Fraunhofer-Chalmers Centre, Chalmers Science Park, Gothenburg, Sweden.
Department of Mathematical Sciences, Chalmers University of Technology and University of Gothenburg, Gothenburg, Sweden.
J Pharmacokinet Pharmacodyn. 2019 Jun;46(3):223-240. doi: 10.1007/s10928-019-09622-x. Epub 2019 Feb 18.

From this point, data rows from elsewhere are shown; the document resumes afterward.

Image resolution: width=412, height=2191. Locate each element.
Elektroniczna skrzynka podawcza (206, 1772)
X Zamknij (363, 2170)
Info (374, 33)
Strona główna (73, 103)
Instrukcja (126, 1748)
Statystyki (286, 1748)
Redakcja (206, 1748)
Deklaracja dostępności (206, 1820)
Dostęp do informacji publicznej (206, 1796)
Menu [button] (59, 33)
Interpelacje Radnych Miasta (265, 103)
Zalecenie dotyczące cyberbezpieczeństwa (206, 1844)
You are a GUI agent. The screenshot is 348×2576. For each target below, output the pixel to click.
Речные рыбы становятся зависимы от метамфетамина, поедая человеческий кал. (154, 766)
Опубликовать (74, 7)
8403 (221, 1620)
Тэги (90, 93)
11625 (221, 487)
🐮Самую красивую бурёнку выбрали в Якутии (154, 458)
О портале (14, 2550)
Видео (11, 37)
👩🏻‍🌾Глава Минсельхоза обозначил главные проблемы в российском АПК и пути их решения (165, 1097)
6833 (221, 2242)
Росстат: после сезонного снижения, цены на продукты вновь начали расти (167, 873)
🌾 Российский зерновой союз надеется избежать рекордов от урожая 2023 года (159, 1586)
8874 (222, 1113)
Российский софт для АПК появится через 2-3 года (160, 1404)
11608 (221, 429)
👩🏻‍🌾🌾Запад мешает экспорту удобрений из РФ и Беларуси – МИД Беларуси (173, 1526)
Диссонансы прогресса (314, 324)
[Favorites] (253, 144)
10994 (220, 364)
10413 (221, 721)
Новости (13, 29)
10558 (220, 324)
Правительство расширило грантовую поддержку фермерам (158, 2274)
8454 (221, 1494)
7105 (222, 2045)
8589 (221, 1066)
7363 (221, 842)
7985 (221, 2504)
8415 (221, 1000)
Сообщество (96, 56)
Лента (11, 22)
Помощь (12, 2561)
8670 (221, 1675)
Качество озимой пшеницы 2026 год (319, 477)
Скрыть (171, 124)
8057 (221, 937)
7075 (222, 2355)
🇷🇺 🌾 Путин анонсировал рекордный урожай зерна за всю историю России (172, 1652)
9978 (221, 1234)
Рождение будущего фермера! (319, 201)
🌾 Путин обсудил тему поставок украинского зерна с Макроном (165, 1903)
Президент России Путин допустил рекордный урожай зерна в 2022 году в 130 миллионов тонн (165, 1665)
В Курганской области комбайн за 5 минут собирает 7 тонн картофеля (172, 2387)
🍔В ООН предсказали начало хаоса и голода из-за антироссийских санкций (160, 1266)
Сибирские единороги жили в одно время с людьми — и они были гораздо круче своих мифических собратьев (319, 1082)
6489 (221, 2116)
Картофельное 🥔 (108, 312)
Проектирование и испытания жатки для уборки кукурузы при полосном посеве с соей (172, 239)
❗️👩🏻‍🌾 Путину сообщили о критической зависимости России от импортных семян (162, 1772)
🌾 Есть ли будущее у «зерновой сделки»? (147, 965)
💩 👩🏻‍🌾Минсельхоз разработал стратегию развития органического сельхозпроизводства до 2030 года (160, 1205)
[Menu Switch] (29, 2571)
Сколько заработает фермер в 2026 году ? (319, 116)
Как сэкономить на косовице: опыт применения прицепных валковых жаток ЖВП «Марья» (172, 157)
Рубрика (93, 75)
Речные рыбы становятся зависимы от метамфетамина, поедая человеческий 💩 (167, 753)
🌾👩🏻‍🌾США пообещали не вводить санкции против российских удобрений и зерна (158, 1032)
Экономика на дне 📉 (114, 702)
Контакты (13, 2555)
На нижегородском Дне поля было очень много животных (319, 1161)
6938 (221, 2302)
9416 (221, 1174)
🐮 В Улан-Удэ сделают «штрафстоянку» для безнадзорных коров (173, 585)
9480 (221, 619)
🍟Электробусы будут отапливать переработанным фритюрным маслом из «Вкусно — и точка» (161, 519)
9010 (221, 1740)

A mechanism-based biomarker model of TNF-response, including different external provocations of LPS challenge and test compound intervention, was developed. The model contained system properties (such as k, k), challenge characteristics (such as k, k, K, S, SC) and test-compound-related parameters (I, IC). The exposure to test compound was modelled by means of first-order input and Michaelis-Menten type of nonlinear elimination. Test compound potency was estimated to 20 nM with a 70% partial reduction in TNF-response at the highest dose of 30 mg·kg. Future selection of drug candidates may focus the estimation on potency and efficacy by applying the selected structure consisting of TNF system and LPS challenge characteristics. A related aim was to demonstrate how an exploratory (graphical) analysis may guide us to a tentative model structure, which enables us to better understand target biology. The analysis demonstrated how to tackle a biomarker with a baseline below the limit of detection. Repeated LPS-challenges may also reveal how the rate and extent of replenishment of TNF pools occur. Lack of LPS exposure-time courses was solved by including a biophase model, with the underlying assumption that TNF-response time courses, as such, contain kinetic information. A transduction type of model with non-linear stimulation of TNF release was finally selected. Typical features of a challenge experiment were shown by means of model simulations. Experimental shortcomings of present and published designs are identified and discussed. The final model coupled to suggested guidance rules may serve as a general basis for the collection and analysis of pharmacological challenge data of future studies.
建立了一个基于 TNF 反应的机制生物标志物模型,包括 LPS 挑战和测试化合物干预的不同外部刺激。该模型包含系统特性(如 k、k)、挑战特性(如 k、k、K、S、SC)和测试化合物相关参数(I、IC)。通过一级输入和米氏非线性能消除的方式对测试化合物的暴露进行建模。测试化合物的效力估计为 20 nM,在最高剂量 30 mg·kg 时,TNF 反应减少 70%。未来药物候选物的选择可能会通过应用包含 TNF 系统和 LPS 挑战特性的选定结构,重点关注效力和疗效的估计。另一个相关的目标是展示探索性(图形)分析如何指导我们选择一个暂定的模型结构,从而使我们能够更好地理解目标生物学。该分析展示了如何处理基线低于检测限的生物标志物。重复的 LPS 挑战也可以揭示 TNF 池的补充速度和程度。通过包含生物相模型解决了缺乏 LPS 暴露时间过程的问题,其基本假设是 TNF 反应时间过程本身包含动力学信息。最后选择了一种具有 TNF 释放非线性刺激的转导类型模型。通过模型模拟展示了挑战实验的典型特征。识别并讨论了当前和已发表设计的实验缺点。最后,与建议的指导规则相结合的模型可以作为未来研究中收集和分析药理学挑战数据的一般基础。